* DATA UNDER STUDY *
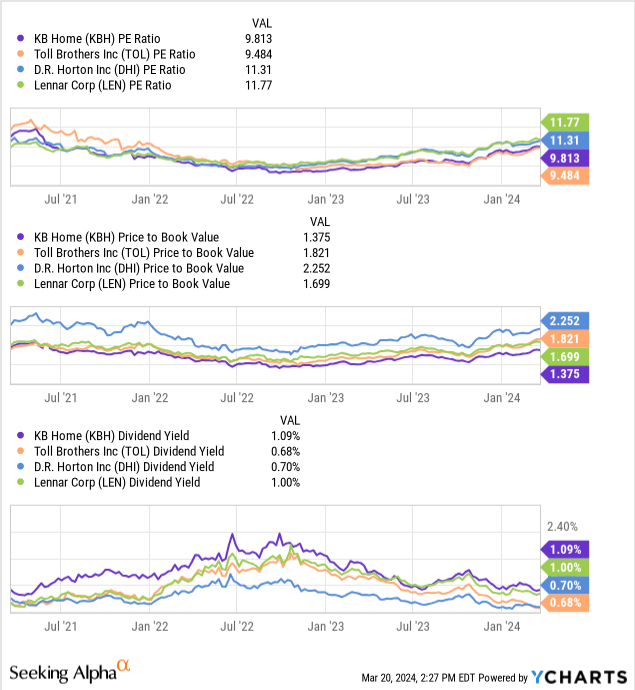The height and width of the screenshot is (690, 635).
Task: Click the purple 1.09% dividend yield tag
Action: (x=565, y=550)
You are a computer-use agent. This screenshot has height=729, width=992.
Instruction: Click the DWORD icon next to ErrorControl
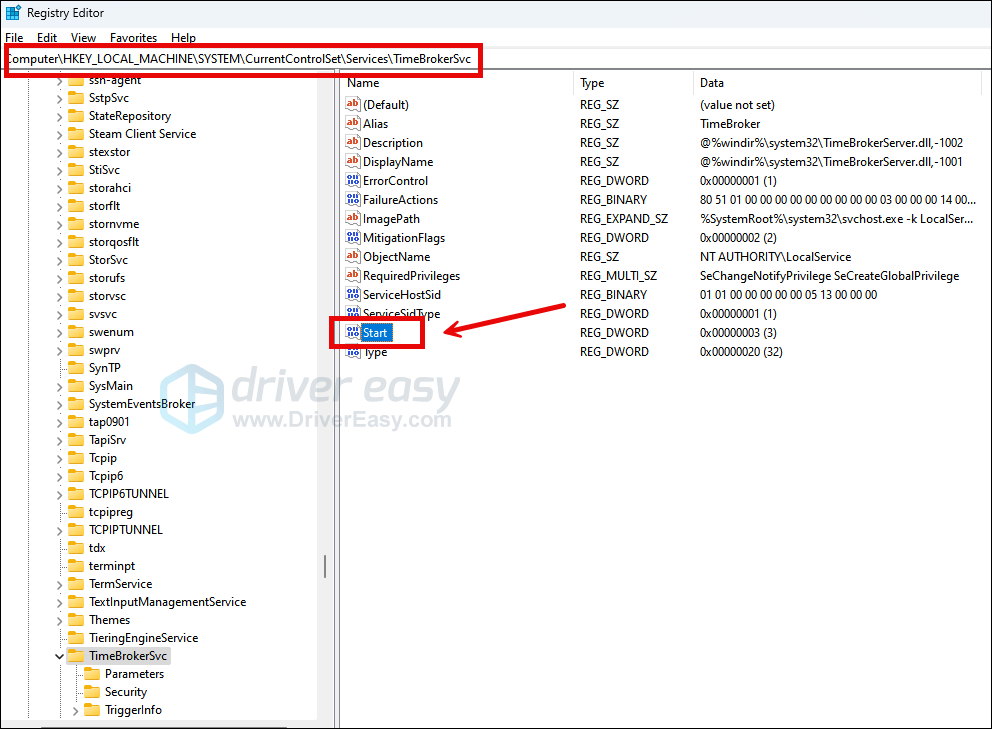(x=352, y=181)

==

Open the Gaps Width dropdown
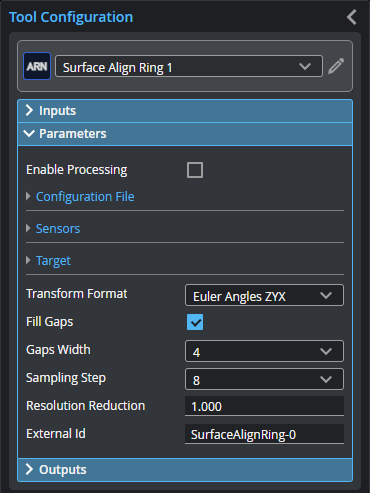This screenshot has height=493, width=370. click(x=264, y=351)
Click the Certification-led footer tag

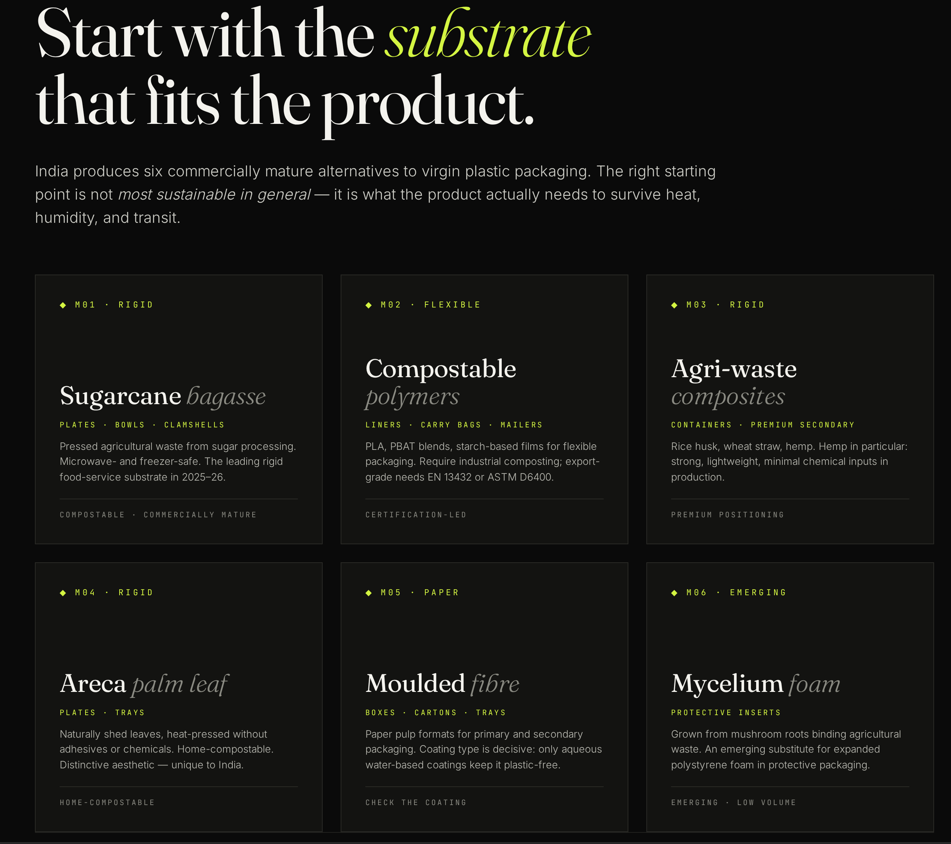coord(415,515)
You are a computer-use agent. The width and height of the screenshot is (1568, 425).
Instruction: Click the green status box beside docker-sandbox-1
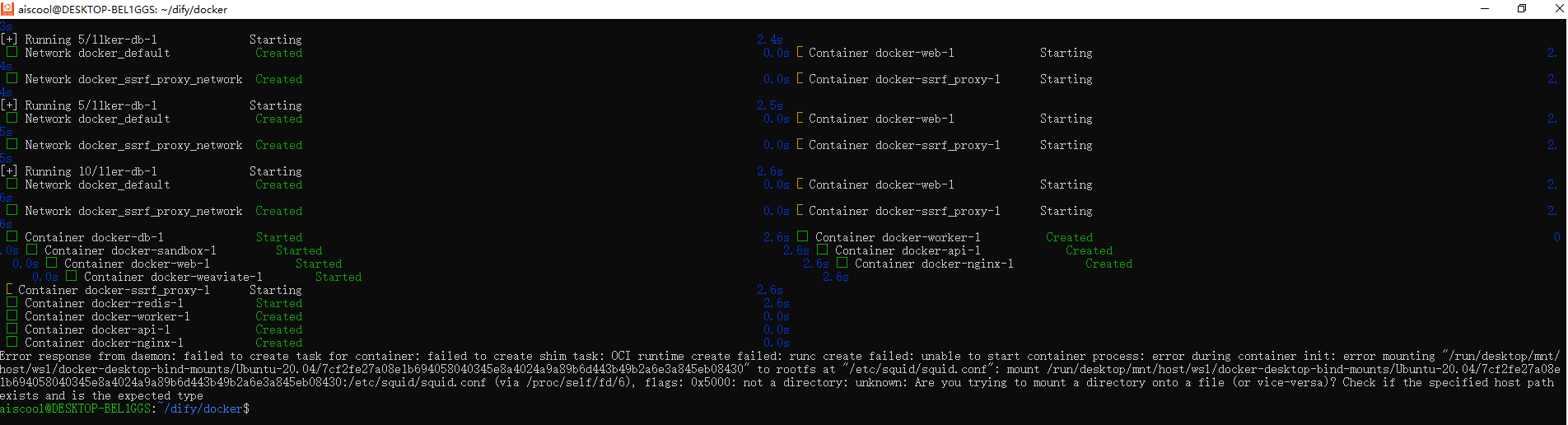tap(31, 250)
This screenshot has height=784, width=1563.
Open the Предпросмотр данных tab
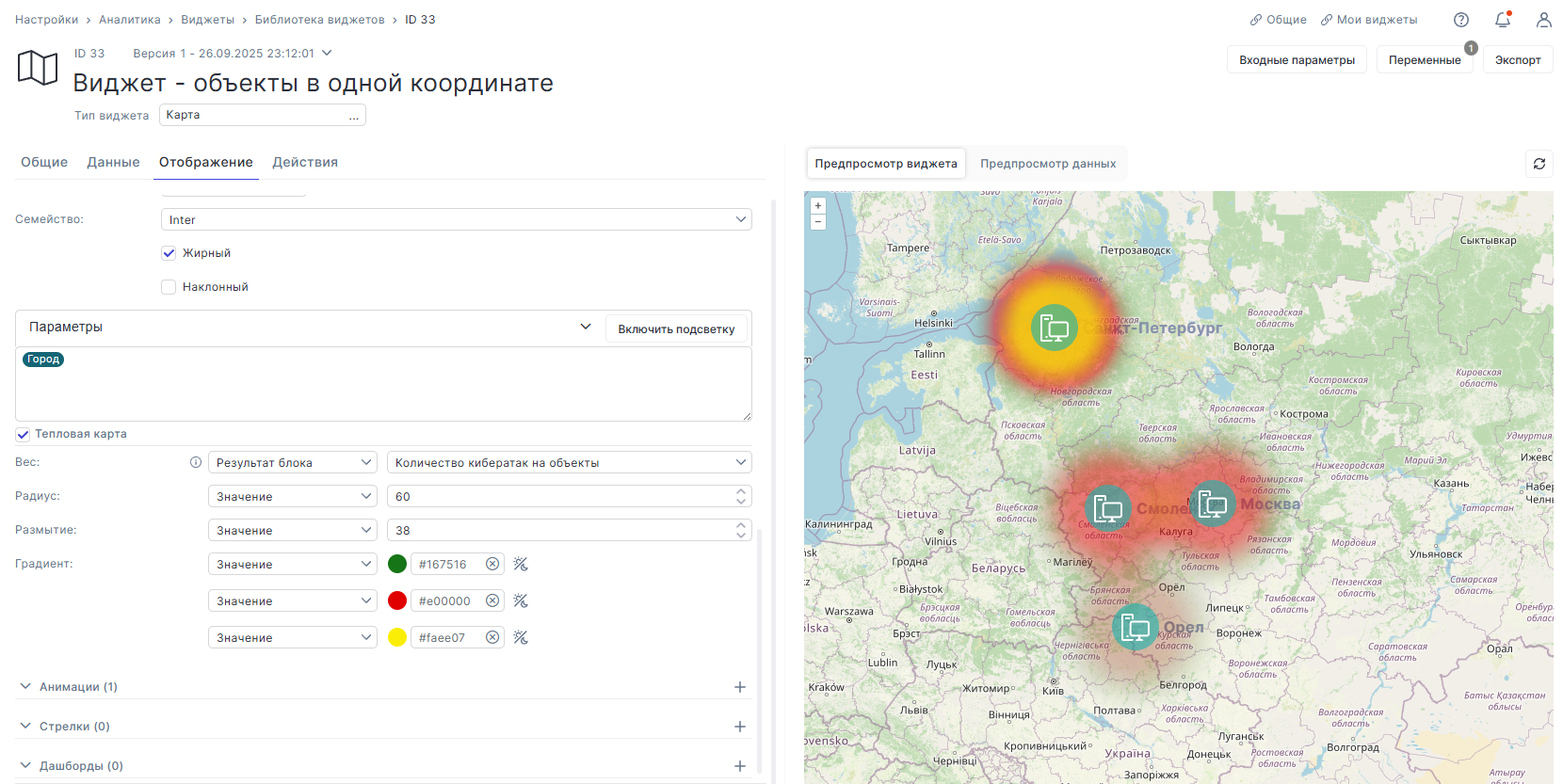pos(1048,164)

--

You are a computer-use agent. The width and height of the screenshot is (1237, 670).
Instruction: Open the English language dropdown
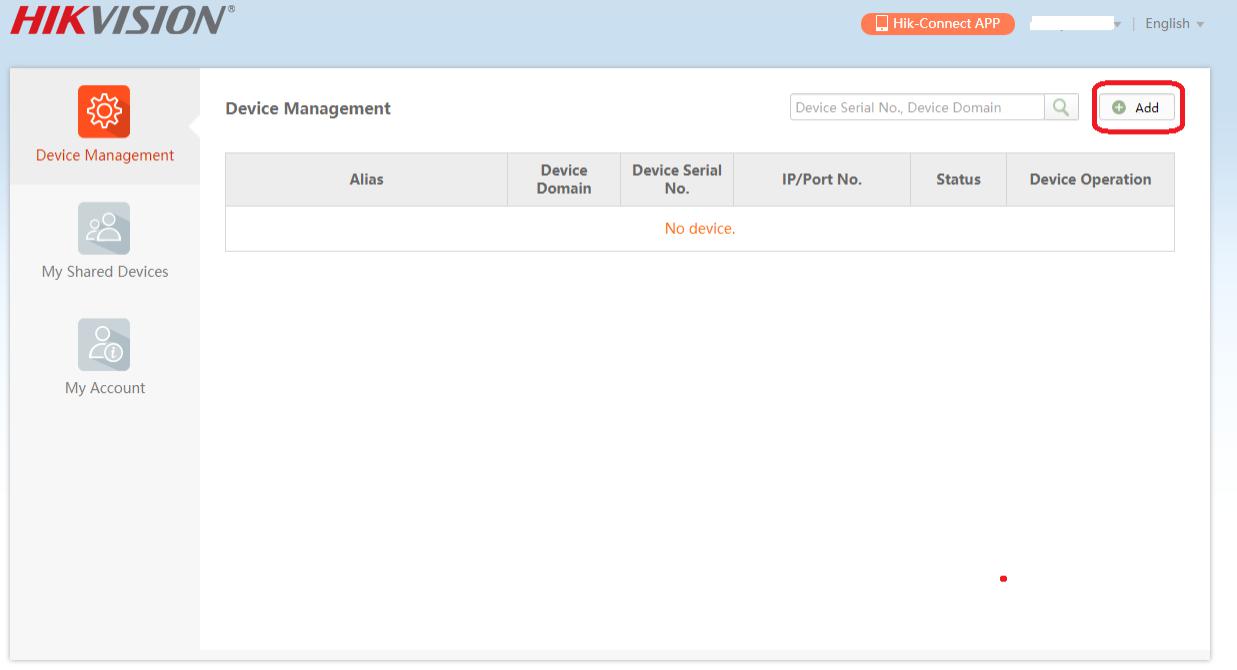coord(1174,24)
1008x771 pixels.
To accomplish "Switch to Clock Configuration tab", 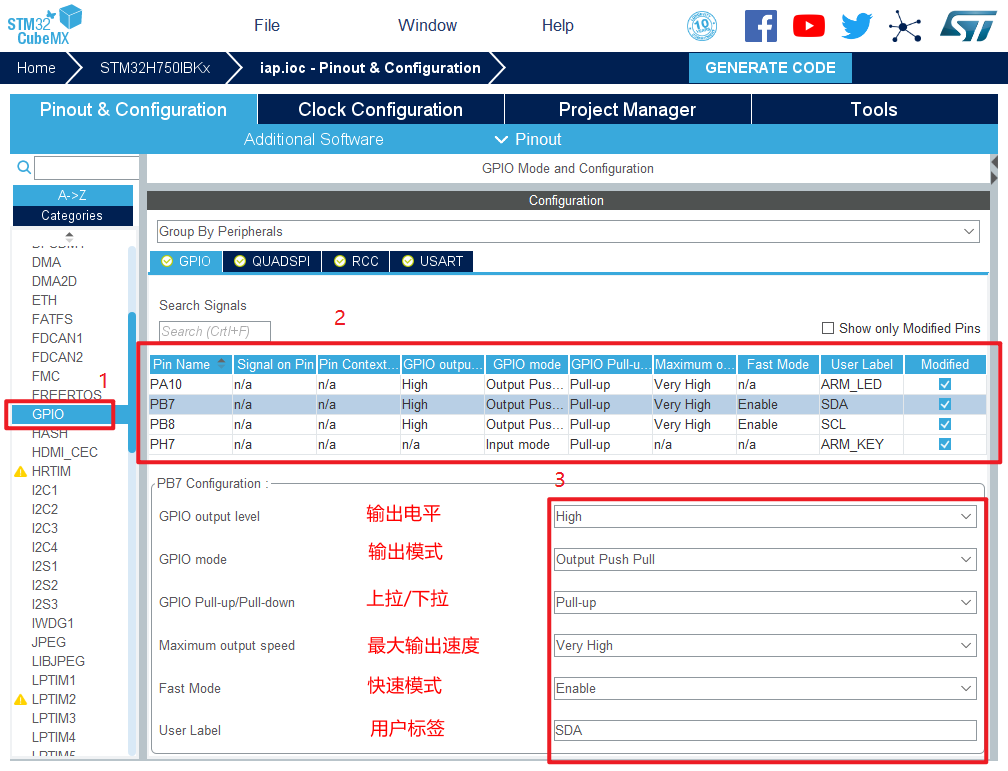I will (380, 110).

* PROBLEM REQUIREMENTS *
Check each line of the entries above, and show every one holding the word "agent".

* TASK SOLUTION *
You are a computer-use agent. This screenshot has height=729, width=992.
You are a computer-use agent. The width and height of the screenshot is (1568, 425).
You are a computer-use agent. The width and height of the screenshot is (1237, 670).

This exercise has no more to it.